EXERCISE
Pull every line of the entries that has the word "size".

SUPPLIED DATA

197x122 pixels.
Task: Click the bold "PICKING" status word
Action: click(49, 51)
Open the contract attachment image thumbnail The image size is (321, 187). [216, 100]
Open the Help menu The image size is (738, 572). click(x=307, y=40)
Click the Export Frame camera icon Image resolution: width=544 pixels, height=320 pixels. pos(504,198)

...

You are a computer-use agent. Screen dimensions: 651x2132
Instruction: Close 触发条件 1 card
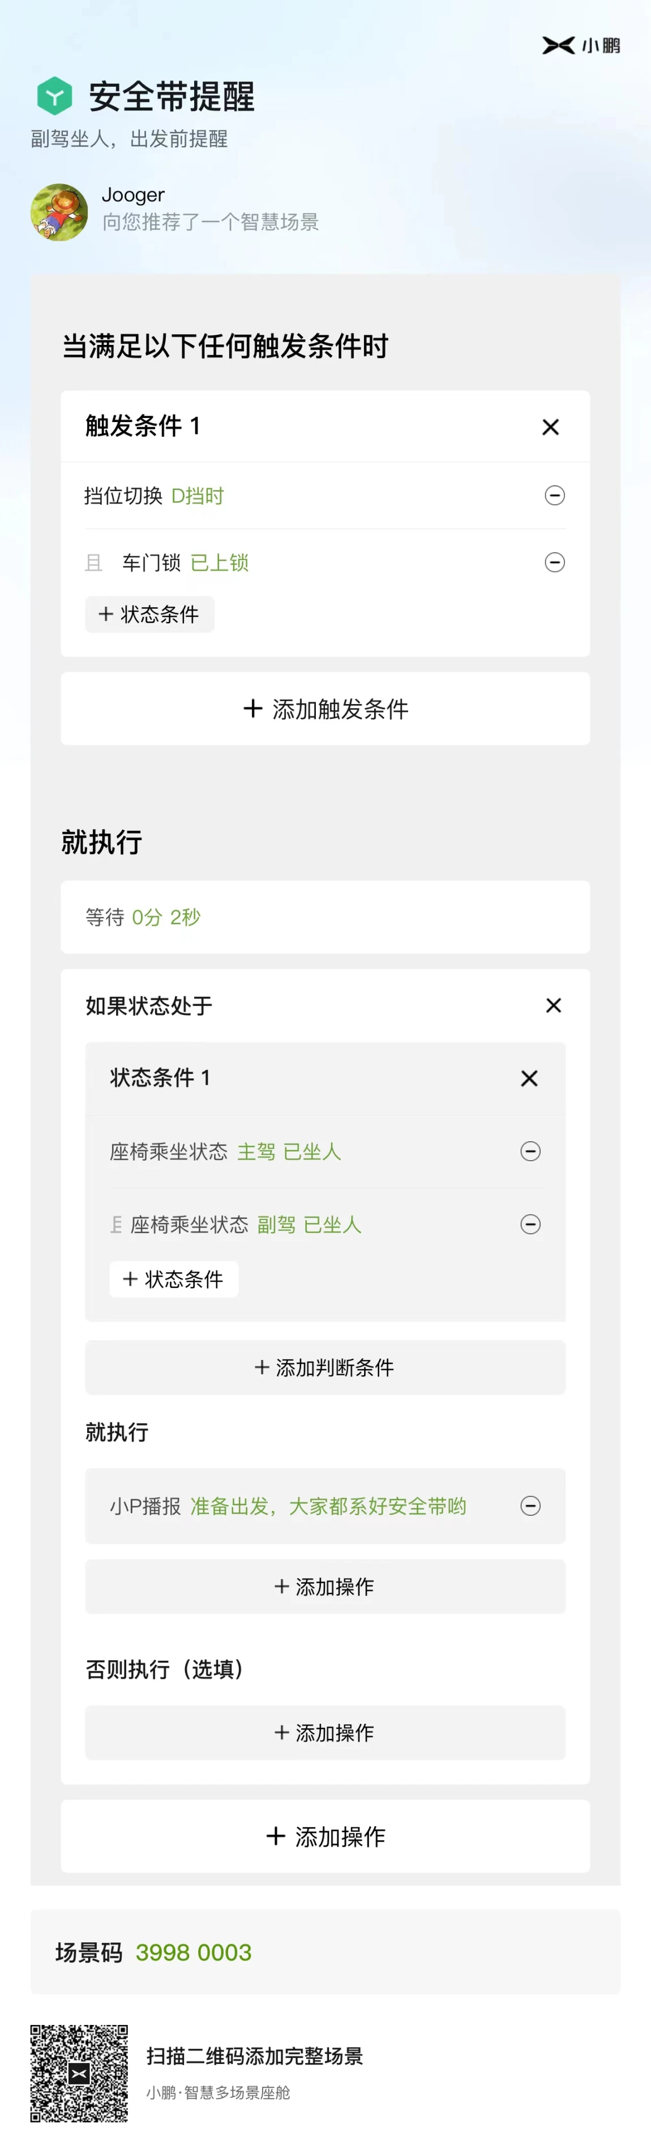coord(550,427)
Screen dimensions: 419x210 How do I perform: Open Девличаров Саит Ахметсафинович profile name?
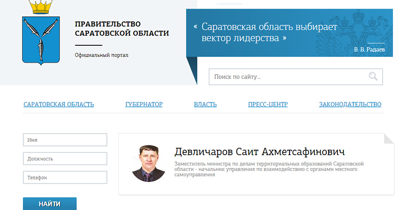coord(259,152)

REPLY
Open the contract attachment image thumbnail The image size is (321, 187). [216, 100]
Open the Help menu The image size is (738, 572). click(x=307, y=40)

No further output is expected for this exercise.